Entertainment

Africa: Peeling Back the Layers of African Women’s Sex Lives!

Cape Town — Sex.

Fooling around, hanky-panky, making love, knocking boots, doing it – are some of the euphemisms used to avoid saying "sex." But why do we feel the need to soften the word?

It still feels hard and awkward to say SEX out loud, and few people do. It's one of those things that most humans do but never speak about, yet it is heavily stigmatised.

In many African cultures and communities, the image of sex has traditionally been connected with unpleasantness, inappropriateness, and immorality. This is mainly shaped by the moral values and beliefs we hold as a result of our upbringing, interwoven with religion, and societal expectations. Even just watching a sex scene on television or seeing people kissing in public is considered taboo as it is regarded as a very "private" act.
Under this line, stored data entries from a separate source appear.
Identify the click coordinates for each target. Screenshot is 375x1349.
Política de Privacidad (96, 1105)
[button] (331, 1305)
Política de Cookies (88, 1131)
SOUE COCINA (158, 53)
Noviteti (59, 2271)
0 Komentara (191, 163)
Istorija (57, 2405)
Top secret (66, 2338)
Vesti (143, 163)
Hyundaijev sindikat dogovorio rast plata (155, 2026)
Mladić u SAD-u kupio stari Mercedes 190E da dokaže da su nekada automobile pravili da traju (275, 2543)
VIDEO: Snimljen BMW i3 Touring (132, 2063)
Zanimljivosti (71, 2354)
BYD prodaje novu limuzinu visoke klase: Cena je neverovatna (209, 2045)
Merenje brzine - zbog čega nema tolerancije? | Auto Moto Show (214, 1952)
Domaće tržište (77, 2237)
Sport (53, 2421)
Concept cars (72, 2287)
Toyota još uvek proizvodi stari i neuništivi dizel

In addition, the discussion of intimate issues such as fantasies, or sexuality is also often kept under wraps. Many cultures do not allow open discussions or depiction of such instances as it translated to what they say "culture of shame". Rafiki, a Kenyan same-sex love movie sparked conversations about freedom of expression. The film received a wide range of reactions. From from enthusiastic audiences and international accolades, to a cultural backlash and the Kenya government slapping a ban on the film.

But, in order to encourage sex positivity and educate ourselves and future generations, and avoid awkwardness or embarrassment around such topics we need to start an open and honest discussion about sex. We need to break barriers – and that means tearing down society's preconceived notions about sex that continue to be ingrained in us.

Web Search Engine

So, Let's Talk About Sex Baby!

In a typical African society women are expected to be well behaved, be good wives, and give pleasure to their husbands. Society often portrays women to be sexually passive as there is a belief that men experience more sexual pleasure than women. How insane is that? We still live in a patriarchal society that expects women and girls to stretch their labia – also called labia minora elongation. Labia stretching is a pre-marriage practice in some parts of Africa, where people believe it provides both men and women more sexual pleasure. What benefit could this have for women or girls?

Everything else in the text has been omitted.